■ **Exercise brief**: Every line of the data must be retyped exactly as it stands.

■ **Input**:
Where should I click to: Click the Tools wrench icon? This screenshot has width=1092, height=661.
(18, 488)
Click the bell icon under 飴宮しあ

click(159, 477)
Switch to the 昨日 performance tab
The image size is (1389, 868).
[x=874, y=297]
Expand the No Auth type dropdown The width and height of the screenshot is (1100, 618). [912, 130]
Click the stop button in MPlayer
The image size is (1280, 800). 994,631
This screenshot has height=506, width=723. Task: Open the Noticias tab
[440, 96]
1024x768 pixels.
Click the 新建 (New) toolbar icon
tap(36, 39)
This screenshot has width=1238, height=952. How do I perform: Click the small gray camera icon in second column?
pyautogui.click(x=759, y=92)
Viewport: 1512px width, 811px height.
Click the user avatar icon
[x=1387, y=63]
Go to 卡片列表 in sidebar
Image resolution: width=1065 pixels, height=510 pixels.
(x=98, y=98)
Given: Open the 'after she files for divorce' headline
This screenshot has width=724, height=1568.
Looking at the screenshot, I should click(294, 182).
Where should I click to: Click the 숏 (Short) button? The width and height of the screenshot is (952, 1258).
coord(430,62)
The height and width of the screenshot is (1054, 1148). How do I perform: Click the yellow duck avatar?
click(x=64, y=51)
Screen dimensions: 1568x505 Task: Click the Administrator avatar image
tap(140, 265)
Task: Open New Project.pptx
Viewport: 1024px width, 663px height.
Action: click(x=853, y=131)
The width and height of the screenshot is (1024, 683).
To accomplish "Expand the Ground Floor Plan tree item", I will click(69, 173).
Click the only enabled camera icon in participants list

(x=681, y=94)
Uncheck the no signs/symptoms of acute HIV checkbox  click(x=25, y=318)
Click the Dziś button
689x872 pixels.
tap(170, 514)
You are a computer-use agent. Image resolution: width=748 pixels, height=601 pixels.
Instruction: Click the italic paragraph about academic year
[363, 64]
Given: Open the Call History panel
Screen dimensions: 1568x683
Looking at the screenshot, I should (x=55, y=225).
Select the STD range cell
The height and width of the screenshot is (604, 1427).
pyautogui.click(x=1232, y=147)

■ **Written solution**:
Where should I click to: Click the Tools wrench icon? This screenshot has width=1092, height=661.
(18, 488)
Click the bell icon under 飴宮しあ

click(159, 477)
Switch to the 昨日 performance tab
The image size is (1389, 868).
[x=874, y=297]
Expand the No Auth type dropdown The width and height of the screenshot is (1100, 618). [912, 130]
Click the stop button in MPlayer
The image size is (1280, 800). 994,631
This screenshot has height=506, width=723. Task: Open the Noticias tab
[440, 96]
1024x768 pixels.
Click the 新建 (New) toolbar icon
tap(36, 39)
This screenshot has width=1238, height=952. How do I perform: Click the small gray camera icon in second column?
pyautogui.click(x=759, y=92)
Viewport: 1512px width, 811px height.
Click the user avatar icon
[x=1387, y=63]
Go to 卡片列表 in sidebar
Image resolution: width=1065 pixels, height=510 pixels.
(x=98, y=98)
Given: Open the 'after she files for divorce' headline
This screenshot has width=724, height=1568.
Looking at the screenshot, I should click(294, 182).
Where should I click to: Click the 숏 (Short) button? The width and height of the screenshot is (952, 1258).
coord(430,62)
The height and width of the screenshot is (1054, 1148). How do I perform: Click the yellow duck avatar?
click(x=64, y=51)
Screen dimensions: 1568x505 Task: Click the Administrator avatar image
tap(140, 265)
Task: Open New Project.pptx
Viewport: 1024px width, 663px height.
Action: click(x=853, y=131)
The width and height of the screenshot is (1024, 683).
To accomplish "Expand the Ground Floor Plan tree item", I will click(69, 173).
Click the only enabled camera icon in participants list

(x=681, y=94)
Uncheck the no signs/symptoms of acute HIV checkbox  click(x=25, y=318)
Click the Dziś button
689x872 pixels.
tap(170, 514)
You are a computer-use agent. Image resolution: width=748 pixels, height=601 pixels.
Instruction: Click the italic paragraph about academic year
[363, 64]
Given: Open the Call History panel
Screen dimensions: 1568x683
Looking at the screenshot, I should (x=55, y=225).
Select the STD range cell
The height and width of the screenshot is (604, 1427).
pyautogui.click(x=1232, y=147)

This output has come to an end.